François Jégou

  • Eco & Planetary Design
  • Belgium

Mission Statement

I’m driven by the belief that design can help turning complex ecological challenges into low-impact lifestyles, resilient cities, and inclusive futures where creativity meets responsibility.

Biography

François Jégou is a European pioneer in design for sustainability and public innovation, working for 30+ years at the intersection of service design, policy transformation and ecological transition. He founded Strategic Design Scenarios (Brussels), a studio-lab driving systemic futures, participatory governance and planetary design.

He took part in major EU research (FP5–Horizon Europe) on sustainable energy, food, lifestyle, RRI and democracy blending design, foresight and collective intelligence to strengthen institutional resilience. At the start of the EU Policy Lab (JRC), and multiple regional innovation labs in Europe, he has shaped how public institutions adopt design for policy and transition. He curated global exhibitions including for the Pompidou Centre, La Villette, Triennale Milano and World Design Capital Lille 2020.

Expert for URBACT & EUI, he advises European cities on food transition, civic innovation and temporary urban uses, and trains senior civil servants (INTERREG, EUI, Sciences Po, INET Strasbourg). Co-founder of DESIS Network, he advanced design education as a lever for social change. His last book Reinventing Participatory Democracy?, based on 25 years of democratic innovation in Ghent, he champions design as a driver of Europe’s green, digital and democratic transitions.

Questionnaire

Where do you want to foster change and why?

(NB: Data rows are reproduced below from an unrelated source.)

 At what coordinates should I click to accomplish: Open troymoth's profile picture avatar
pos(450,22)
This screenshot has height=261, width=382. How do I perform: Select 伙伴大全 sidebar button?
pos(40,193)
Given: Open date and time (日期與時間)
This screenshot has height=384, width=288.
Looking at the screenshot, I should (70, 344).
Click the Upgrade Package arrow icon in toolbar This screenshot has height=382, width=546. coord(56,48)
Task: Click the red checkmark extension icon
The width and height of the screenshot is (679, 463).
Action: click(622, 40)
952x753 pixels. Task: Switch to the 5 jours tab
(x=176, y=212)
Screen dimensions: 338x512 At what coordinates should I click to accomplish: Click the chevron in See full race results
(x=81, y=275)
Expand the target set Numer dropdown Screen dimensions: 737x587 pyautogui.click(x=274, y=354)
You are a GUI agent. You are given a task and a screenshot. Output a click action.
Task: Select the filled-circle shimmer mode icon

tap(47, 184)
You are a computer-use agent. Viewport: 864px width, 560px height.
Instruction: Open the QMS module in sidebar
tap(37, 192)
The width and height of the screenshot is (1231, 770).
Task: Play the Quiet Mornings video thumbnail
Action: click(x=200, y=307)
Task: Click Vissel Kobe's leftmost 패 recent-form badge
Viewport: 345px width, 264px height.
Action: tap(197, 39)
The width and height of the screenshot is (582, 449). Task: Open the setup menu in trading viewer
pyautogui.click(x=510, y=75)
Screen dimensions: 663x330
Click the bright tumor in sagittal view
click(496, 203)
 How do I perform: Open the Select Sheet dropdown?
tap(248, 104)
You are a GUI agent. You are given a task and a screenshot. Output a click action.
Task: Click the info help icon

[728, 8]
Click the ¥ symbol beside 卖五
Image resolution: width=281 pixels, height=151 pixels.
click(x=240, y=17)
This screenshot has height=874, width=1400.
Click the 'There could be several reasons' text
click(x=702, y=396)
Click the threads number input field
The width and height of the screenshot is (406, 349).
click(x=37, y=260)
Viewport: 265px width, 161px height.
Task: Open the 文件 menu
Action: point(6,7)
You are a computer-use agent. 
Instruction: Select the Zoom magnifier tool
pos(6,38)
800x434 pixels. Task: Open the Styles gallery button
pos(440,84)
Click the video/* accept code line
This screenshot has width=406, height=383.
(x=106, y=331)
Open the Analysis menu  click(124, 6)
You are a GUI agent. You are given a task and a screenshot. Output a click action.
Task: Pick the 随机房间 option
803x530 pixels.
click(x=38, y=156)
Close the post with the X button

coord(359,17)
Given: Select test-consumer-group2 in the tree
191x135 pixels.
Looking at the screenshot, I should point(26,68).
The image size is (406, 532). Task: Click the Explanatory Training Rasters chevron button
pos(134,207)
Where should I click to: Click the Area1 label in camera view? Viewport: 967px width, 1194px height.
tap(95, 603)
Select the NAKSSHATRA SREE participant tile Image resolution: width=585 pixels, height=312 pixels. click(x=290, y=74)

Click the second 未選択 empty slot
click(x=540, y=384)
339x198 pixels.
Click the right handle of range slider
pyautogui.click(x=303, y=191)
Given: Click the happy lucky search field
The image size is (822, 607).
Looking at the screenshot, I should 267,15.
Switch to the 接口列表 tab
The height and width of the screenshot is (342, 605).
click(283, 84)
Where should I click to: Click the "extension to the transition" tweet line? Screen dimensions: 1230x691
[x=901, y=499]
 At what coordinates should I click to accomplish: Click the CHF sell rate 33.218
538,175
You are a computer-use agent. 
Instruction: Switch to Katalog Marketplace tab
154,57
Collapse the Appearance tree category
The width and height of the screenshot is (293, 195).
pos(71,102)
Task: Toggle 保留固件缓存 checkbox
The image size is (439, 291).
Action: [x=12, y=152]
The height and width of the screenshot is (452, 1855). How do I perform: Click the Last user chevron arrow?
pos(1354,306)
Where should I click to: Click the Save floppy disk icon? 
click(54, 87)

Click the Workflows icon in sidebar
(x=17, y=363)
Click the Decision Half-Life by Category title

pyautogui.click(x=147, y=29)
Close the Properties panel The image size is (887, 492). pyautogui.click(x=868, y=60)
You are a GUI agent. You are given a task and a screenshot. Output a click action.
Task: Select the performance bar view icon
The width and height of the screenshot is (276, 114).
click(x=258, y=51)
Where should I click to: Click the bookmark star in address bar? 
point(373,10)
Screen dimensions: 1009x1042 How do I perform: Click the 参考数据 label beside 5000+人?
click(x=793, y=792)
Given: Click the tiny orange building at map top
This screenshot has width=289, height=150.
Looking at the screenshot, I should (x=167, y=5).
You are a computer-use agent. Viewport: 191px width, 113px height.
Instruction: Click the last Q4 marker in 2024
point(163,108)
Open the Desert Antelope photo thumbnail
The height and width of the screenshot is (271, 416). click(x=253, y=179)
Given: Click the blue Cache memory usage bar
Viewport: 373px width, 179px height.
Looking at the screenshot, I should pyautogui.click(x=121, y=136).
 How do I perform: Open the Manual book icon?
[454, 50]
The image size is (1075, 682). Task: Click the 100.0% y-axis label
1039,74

I want to drive transitions through high democratic quality design—where collective intelligence replaces zero-sum logic and shared futures outweigh private interests.

What or who influenced you during your professional career?

My path toward sustainable futures was shaped by inspiring students and visionary peers—especially Ezio Manzini, a constant guide always one step ahead in imagining what’s next.

We all have those significant moments or situations (success or failure); which one was yours, and what did you learn from it?

Ever since I can remember, I’ve been haunted by one question: why are things the way they are – and not otherwise? It didn’t strike me once; it’s been a lifelong current pushing me toward futures thinking, design fictions, and transition stories. In every detail of daily life, I glimpse alternative worlds – some far more robust and sustainable than today’s.